Unlike Aceh, East Timor no longer suffers at the often brutal hands of the Indonesian military. But now, a year after winning its freedom, this tiny nation faces a slew of daunting challenges, from constructing a viable economy to repairing lives ravaged by more than 20 years of violence and misery. None have endured more than the former members of the guerrilla group Falintil, those most responsible for liberating East Timor. For two decades these defiant fighters clung to what President Xanana Gusmao, himself a former guerrilla leader, once called the "sacred ideal" of independence. Now that they have achieved it, these same men are struggling to find a place in the country they helped create. Many are maimed and traumatized, or find themselves without a family, a home, an education or a job. "We are the people who organized the war, which is why we have independence," says Antonio Salsinha, who works on a fledgling governmental program to identify former fighters who might one day receive financial aid. "But we feel forgotten."
The government, for all its good intentions, has scant resources to ease their pain. East Timor is poor, its needs many. Of the 1,500 guerrillas who survived the war (out of some 27,000), about 600 have been absorbed into the East Timor Defense Force (F.D.T.L.), Timor's new army. The rest were too damaged in body or mind, or, like Zacarias de Fatima, considered too old. Average life expectancy in East Timor is just 57, so at 51, De Fatima should be a grandfather. Instead he is a first-time father, belatedly resuming the life he abruptly gave up in 1975, when he joined Falintil at 25. It wasn't until 2001 that he had the chance to marry. Life has been hard since independence, says De Fatima. He and his wife have no job, and they and their 18-month-old child survive on handouts from relatives. Sometimes De Fatima wonders if things weren't better in the bush. "There, my only focus was how to get independence," he says, standing in the abandoned house in the central town of Aileu where he's temporarily residing. "Now there is a lot of thinking about things, like how to look after my family."
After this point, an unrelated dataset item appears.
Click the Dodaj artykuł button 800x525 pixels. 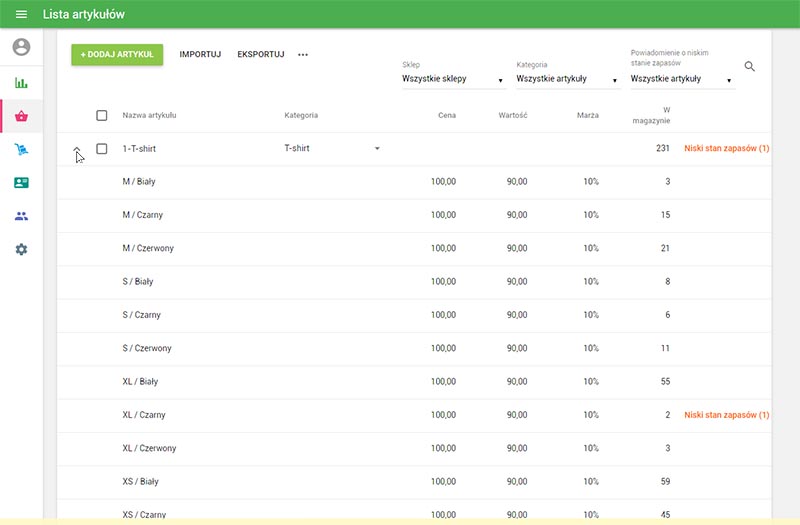point(117,55)
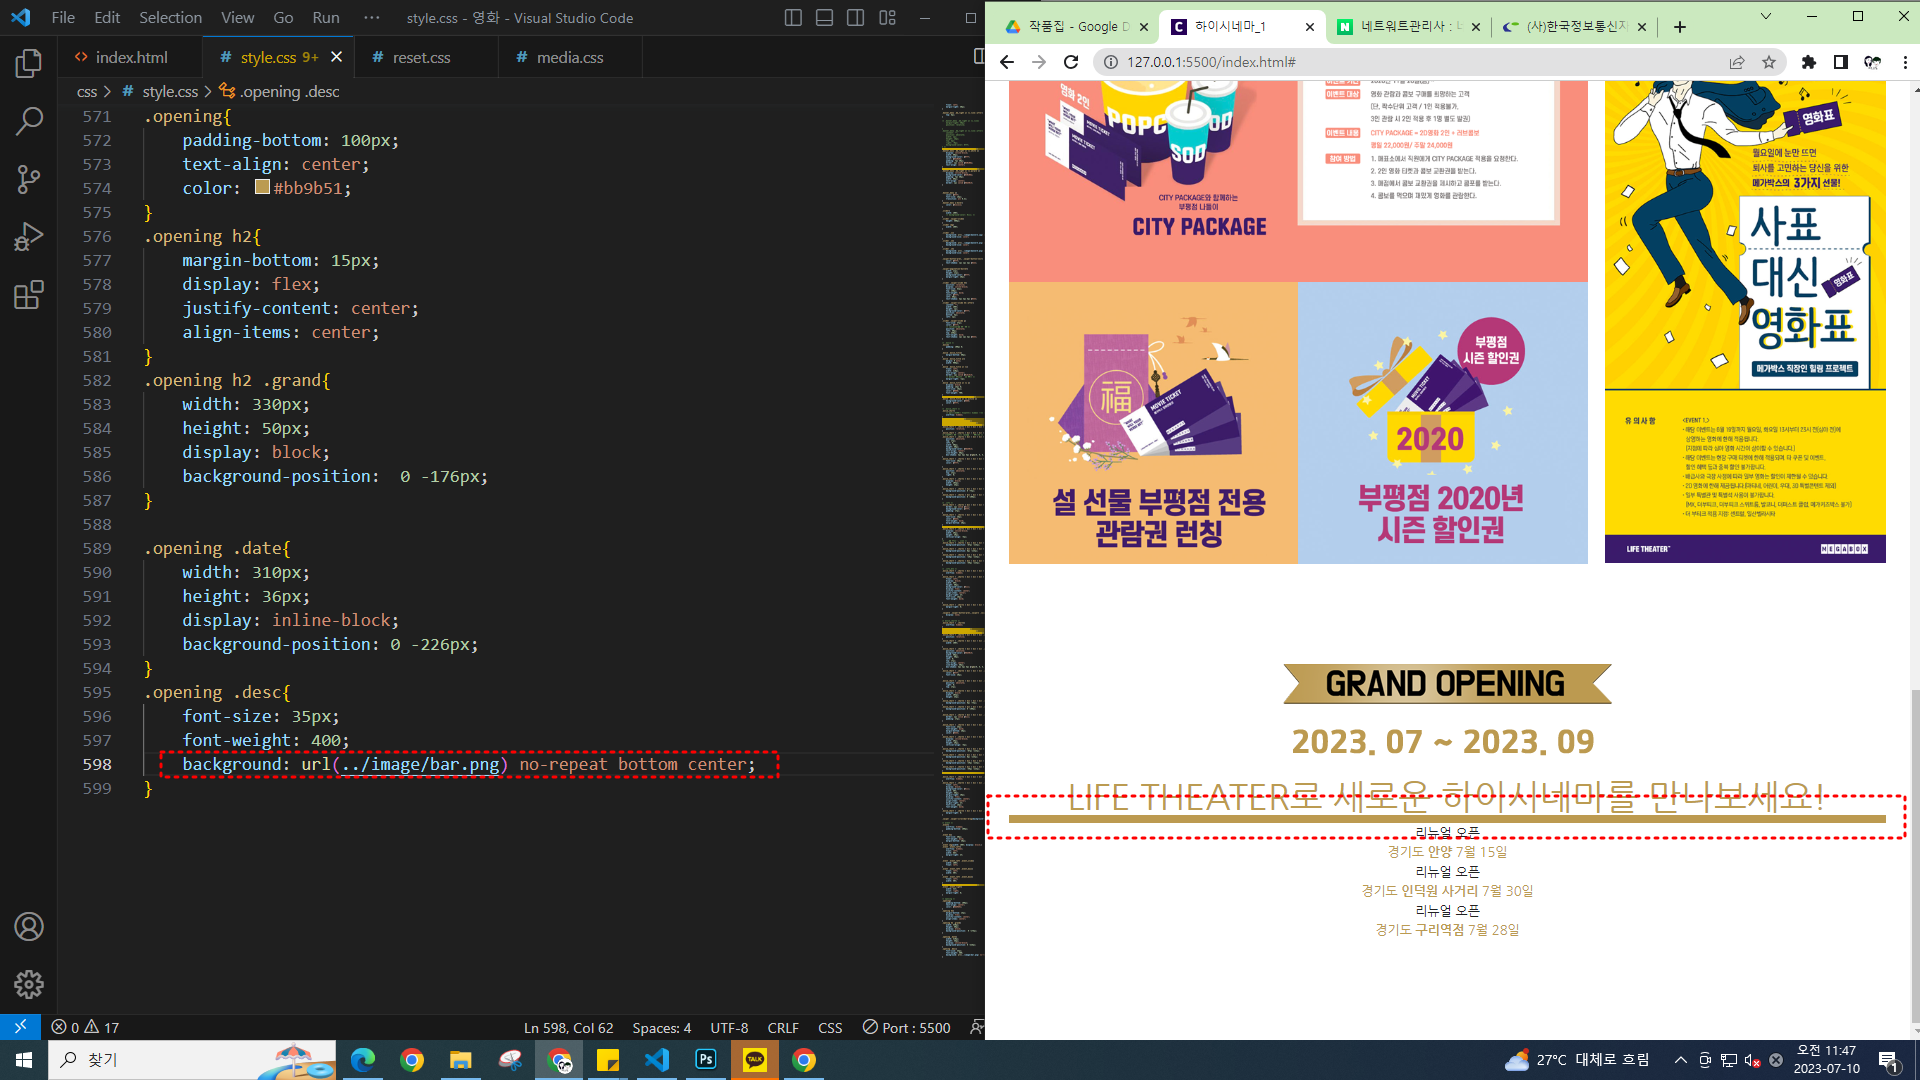
Task: Expand the hidden title bar menus ellipsis
Action: (372, 18)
Even those with jobs struggle. Mario Baptista joined Falintil at age 13 along with his father. He killed an Indonesian soldier for the first time at 15, and prayed every day for the "miracle of independence." Now an F.D.T.L. officer, the 31-year-old tries to pay for the education of five young relatives out of a salary of $130 a month. Another soldier, who still uses his code name Mausae Lary, came home in 1999 after 24 years in the bush to find that his wife, assuming he was dead, had remarried. His relatives are disappointed in him: "They say, 'You have sacrificed so much, why haven't you got a house or some materials?'"
Idleness can breed mischief, and the authorities worry that deep disappointment among former Falintil fighters could lead to unrest. In the remote Hatolia area in the mist-filled forests south of Dili, villagers accuse the shadowy group Colimau 2000, composed of ex-guerrillas and disaffected East Timorese villagers, of extorting money from them. In Hatolia town, locals tell of being robbed at night by a gang led by a disgruntled Falintil veteran. Australian peacekeepers now patrol the area. "We are scared," says Antonio Salsinha, a resident from the nearby town of Ermera, "because we hear (Colimau 2000) rejects the authority of the government."
Half an hour away in the city of Baucau, Domingos Ximenes is on security detail at a compound that houses about 200 of his fellow ex-guerrillas. Most of them are jobless and live here in a crumbling, white building with boarded windows and a high fence topped with barbed wire. Ximenes had gone back to his wife and child in the town of Laga, east of Baucau, but was told they couldn't afford to support him. With nowhere else to go, he went to the compound, which at least provides shelter for displaced former fighters like him. "I was a brave man," says Ximenes. "I am not anything now."